Excerpted text

######

Athena: Our automated build health management system

A flaky test that occasionally times out

At Dropbox, we run more than 35,000 builds and millions of automated tests every day. With so many tests, a few are bound to fail non-deterministically or “flake.” Some new code submissions are bound to break the build, which prevents developers from cutting a new release. At this scale, it’s critical we minimize the manual intervention necessary to temporarily disable flaky tests, revert build-breaking commits, and notify test owners of these issues. We built a system called Athena to manage build health and automatically keep the build green.

What we used to do

To ensure basic correctness, all code at Dropbox is subjected to a set of pre-submit tests. A larger suite of end-to-end tests, like Selenium/UI tests, which are too flaky, slow, and costly to test before code changes are only run after code lands on the master branch, and we call these “post-submit” tests. We require both pre-submit and post-submit tests to pass to cut a new release.

######

Stored items
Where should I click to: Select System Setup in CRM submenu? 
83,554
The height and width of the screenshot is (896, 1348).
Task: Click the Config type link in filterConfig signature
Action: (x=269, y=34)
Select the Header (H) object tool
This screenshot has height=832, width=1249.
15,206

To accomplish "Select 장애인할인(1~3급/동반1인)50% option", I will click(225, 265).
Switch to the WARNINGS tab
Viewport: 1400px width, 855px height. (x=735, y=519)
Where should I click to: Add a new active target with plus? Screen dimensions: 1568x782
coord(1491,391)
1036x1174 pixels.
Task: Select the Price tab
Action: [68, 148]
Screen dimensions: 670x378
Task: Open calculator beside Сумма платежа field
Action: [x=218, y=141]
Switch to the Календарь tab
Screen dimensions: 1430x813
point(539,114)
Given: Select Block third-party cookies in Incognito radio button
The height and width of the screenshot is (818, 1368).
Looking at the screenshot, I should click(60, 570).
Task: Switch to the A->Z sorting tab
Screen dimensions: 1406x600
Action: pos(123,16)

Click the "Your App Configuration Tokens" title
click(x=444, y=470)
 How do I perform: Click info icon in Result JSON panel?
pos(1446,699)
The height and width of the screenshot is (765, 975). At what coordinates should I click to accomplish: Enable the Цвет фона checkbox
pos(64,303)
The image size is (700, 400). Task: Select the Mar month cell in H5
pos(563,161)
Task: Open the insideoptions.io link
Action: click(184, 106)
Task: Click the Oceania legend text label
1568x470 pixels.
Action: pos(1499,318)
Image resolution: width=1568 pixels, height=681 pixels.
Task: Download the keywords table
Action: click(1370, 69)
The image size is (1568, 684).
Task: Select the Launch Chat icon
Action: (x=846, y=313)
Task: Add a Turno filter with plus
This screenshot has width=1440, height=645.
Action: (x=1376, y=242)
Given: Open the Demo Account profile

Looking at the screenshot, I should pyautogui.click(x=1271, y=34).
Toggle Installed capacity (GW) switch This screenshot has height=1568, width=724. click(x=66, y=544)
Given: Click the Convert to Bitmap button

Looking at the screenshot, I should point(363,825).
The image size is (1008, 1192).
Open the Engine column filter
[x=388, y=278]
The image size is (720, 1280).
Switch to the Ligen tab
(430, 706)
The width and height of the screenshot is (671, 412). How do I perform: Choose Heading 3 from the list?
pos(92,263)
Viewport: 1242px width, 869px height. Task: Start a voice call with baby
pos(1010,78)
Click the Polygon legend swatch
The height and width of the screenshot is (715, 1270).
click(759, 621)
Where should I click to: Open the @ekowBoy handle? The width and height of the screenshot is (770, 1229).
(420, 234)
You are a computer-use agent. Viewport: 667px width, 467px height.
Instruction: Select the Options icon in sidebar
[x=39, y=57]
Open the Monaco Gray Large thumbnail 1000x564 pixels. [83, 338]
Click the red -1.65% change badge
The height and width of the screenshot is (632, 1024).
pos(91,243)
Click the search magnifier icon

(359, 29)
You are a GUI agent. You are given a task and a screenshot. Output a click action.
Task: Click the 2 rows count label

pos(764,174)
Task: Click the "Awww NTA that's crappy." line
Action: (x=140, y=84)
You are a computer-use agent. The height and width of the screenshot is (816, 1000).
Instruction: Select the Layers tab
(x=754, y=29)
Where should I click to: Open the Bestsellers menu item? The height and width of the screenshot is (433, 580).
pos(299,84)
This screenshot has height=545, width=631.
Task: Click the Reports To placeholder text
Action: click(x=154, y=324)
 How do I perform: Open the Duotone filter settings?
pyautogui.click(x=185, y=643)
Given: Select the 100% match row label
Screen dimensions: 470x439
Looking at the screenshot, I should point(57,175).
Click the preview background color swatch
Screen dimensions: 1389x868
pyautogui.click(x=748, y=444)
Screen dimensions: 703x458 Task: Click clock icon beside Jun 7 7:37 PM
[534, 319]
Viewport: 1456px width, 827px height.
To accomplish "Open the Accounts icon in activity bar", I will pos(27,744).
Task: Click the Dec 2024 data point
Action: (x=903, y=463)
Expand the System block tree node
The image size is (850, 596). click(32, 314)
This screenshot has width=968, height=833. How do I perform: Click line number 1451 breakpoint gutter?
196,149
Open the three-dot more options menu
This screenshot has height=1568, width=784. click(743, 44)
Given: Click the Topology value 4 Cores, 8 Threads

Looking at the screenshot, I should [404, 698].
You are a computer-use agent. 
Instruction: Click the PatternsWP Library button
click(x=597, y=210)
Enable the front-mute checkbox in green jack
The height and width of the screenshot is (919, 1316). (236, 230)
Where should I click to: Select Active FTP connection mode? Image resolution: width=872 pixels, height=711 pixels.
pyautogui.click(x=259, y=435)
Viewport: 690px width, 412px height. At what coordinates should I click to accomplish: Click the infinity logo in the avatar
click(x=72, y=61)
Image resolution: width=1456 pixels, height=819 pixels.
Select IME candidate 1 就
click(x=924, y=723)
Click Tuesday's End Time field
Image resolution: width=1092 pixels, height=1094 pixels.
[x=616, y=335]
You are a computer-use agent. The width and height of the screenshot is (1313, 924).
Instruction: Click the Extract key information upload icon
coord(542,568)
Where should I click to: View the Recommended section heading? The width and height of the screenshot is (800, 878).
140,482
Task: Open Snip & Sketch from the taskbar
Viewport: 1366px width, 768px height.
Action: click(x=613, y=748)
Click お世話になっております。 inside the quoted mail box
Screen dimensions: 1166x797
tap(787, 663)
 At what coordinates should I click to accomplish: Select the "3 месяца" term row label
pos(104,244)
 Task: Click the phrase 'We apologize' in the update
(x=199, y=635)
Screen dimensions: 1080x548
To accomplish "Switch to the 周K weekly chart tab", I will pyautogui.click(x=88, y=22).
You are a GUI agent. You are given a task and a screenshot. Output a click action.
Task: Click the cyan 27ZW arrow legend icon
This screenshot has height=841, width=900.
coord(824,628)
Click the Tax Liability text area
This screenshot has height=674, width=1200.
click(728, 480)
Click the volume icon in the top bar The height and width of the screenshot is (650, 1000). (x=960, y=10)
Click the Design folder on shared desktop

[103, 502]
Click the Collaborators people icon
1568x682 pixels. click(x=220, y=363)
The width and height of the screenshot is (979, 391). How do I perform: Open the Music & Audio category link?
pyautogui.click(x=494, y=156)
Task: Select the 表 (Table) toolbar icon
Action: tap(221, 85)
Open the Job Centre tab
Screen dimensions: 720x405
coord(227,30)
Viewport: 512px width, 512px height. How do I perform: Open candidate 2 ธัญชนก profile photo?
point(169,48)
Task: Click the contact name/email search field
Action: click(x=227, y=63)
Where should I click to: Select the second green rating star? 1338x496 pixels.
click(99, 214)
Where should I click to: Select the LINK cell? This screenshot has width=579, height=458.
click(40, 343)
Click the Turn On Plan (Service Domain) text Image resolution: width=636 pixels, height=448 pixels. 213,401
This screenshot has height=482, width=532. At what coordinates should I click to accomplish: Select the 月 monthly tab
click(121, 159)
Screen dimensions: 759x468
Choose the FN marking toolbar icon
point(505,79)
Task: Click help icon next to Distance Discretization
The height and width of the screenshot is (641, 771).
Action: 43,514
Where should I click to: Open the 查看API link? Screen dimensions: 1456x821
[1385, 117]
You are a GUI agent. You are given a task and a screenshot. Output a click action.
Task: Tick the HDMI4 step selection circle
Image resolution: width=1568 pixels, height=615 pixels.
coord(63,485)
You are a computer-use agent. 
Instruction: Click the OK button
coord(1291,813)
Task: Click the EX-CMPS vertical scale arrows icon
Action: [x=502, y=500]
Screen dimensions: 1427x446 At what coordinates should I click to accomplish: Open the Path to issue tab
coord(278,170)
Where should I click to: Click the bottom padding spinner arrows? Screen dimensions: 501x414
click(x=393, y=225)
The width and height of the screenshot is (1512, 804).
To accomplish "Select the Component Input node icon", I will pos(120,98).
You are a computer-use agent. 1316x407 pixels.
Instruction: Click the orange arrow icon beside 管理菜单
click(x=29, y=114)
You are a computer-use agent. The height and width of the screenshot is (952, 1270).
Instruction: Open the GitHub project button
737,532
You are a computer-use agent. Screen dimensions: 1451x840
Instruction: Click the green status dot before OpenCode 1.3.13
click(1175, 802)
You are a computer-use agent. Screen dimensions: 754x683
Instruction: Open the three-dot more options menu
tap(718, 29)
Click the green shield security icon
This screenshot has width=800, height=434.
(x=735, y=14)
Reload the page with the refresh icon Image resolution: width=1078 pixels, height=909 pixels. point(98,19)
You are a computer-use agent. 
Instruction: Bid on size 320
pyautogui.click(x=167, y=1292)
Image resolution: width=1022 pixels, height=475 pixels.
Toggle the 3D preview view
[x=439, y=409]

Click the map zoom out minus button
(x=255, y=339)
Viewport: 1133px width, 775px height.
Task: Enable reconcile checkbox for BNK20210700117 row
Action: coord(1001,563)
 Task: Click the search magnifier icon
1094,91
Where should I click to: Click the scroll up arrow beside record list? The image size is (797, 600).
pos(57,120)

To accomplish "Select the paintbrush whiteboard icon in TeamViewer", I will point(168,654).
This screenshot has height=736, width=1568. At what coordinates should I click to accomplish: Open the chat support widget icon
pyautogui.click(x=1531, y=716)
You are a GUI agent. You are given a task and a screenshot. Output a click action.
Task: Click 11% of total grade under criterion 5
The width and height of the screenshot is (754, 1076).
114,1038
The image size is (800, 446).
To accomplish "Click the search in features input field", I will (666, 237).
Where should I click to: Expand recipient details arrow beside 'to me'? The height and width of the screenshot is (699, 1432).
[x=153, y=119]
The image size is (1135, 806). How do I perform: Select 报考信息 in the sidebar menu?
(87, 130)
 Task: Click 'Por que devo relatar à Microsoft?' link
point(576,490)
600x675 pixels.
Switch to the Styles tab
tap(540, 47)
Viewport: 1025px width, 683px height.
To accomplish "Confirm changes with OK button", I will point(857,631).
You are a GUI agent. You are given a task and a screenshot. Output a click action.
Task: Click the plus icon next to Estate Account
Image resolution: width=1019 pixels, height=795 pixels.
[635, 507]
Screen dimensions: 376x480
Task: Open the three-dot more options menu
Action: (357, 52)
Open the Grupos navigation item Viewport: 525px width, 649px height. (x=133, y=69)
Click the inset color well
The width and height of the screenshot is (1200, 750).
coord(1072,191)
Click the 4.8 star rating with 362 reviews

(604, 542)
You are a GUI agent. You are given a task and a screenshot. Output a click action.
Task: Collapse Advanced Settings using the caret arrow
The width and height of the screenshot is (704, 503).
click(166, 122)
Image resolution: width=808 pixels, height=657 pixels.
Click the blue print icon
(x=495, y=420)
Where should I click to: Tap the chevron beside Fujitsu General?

######

Written task
According to the Athena article, how many builds does Dropbox run every day?

Exercise result
More than 35,000.